Required work |
a – In the report below on the xlc miscompilation, what is the oldest PostgreSQL version affected?
b – Proceed with the report below on the xlc miscompilation, picking up after its final sentence and keeping the author's voice.
=== Page extract ===
In a 32-bit build, xlc 12.1 for AIX miscompiles three inline expansions of
ginCompareItemPointers(), all in ginget.c (line numbers per commit 9aa6634):
739 Assert(!ItemPointerIsValid(&entry->curItem) ||
740 ginCompareItemPointers(&entry->curItem, &advancePast) <= 0);
847 } while (ginCompareItemPointers(&entry->curItem, &advancePast) <= 0);
915 if (ginCompareItemPointers(&key->curItem, &advancePast) > 0)
For one of the arguments, instead of computing hi << 32 | lo << 16 | posid
it computes (lo << 16) << 32 | lo << 16 | posid
PostgreSQL 9.4, which introduced the inline ginCompareItemPointers(), is the
oldest version affected. The problem remained invisible until my recent
commit 43d89a2; the quiet inline "configure" test had been failing, leaving
PG_USE_INLINE unset.
I tried some workarounds. Introducing intermediate variables or moving parts
of the calculation down into other inline functions did not help. The code
compiles fine when not inlined. Changing "hi << 32" to "hi << 33" worked (we
need just 48 of the 64 bits), but it presumably reduces performance on ABIs
where the current bit shifts boil down to a no-op.
=== Information ===
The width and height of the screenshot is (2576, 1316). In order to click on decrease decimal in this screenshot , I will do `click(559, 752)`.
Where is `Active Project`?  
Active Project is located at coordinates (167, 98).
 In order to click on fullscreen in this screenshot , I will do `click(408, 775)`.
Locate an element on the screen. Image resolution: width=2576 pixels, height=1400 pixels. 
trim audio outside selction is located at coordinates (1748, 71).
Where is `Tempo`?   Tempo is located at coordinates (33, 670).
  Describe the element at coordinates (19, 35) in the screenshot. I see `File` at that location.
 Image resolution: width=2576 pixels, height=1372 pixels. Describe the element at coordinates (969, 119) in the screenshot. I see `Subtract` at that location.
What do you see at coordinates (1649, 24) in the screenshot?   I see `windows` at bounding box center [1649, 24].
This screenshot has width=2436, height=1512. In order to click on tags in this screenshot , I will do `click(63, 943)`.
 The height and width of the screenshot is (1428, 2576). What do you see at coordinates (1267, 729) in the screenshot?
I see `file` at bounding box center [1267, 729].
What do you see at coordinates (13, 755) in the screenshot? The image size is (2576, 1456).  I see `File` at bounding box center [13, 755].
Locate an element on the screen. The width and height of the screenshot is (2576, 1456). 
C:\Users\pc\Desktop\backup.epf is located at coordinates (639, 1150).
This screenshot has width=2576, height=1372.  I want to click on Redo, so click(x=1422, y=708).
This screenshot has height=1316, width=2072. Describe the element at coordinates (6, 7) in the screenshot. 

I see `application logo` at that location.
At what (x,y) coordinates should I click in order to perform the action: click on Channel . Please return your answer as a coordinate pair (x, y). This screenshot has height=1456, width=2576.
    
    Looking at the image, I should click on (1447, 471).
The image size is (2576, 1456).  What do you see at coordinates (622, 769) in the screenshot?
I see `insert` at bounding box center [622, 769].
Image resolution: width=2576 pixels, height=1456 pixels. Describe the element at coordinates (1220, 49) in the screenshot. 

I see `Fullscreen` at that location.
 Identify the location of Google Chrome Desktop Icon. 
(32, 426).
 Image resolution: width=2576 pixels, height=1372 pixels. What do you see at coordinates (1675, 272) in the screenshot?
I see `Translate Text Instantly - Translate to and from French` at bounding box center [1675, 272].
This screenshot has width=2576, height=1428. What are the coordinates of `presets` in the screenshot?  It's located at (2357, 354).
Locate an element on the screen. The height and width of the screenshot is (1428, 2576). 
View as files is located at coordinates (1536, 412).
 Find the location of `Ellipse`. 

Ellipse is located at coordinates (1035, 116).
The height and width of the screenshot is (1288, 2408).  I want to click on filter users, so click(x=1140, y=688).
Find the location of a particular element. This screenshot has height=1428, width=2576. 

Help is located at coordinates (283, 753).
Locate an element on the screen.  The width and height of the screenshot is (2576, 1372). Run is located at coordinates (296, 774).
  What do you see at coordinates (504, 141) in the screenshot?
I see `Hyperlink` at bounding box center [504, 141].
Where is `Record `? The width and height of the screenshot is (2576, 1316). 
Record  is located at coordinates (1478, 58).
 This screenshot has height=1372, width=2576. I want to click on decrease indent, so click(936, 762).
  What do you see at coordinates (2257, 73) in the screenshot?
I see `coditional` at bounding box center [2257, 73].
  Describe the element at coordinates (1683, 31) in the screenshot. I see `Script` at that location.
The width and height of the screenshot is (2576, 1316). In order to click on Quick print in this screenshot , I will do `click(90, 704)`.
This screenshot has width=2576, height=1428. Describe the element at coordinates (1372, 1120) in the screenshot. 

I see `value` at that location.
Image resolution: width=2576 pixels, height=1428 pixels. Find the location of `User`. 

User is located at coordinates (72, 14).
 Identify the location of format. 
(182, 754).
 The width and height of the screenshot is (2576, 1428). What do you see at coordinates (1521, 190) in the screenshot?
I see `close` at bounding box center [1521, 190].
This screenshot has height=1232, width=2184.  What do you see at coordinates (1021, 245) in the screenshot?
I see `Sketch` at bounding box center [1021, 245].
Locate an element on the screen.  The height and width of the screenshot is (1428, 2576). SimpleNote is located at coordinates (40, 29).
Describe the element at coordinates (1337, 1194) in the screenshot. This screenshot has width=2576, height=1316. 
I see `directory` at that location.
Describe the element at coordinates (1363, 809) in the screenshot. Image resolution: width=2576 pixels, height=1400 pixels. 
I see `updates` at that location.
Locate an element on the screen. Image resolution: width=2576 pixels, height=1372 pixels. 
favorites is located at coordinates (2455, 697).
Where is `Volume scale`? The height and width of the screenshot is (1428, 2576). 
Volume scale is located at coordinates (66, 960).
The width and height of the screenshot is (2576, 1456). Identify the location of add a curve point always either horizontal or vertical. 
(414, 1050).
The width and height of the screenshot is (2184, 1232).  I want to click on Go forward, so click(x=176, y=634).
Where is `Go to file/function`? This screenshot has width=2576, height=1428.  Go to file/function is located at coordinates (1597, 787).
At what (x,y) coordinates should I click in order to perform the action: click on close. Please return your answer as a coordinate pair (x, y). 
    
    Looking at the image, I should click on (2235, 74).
===
Responses by item number |
a – PostgreSQL 9.4, which introduced the inline ginCompareItemPointers().

b –
I propose to expand the gin_private.h "#ifdef PG_USE_INLINE" test to exclude
xlc 32-bit configurations. The last 32-bit AIX kernel exited support on
2012-04-30. There's little reason to prefer 32-bit PostgreSQL under a 64-bit
kernel, so that configuration can do without the latest GIN optimization. One
alternative would be to distill a configure-time test detecting the bug, so
fixed xlc versions reacquire the optimization. Another alternative is to
change the bit layout within the uint64; for example, we could use the
most-significant 48 bits instead of the least-significant 48 bits. I dislike
the idea of a niche configuration driving that choice.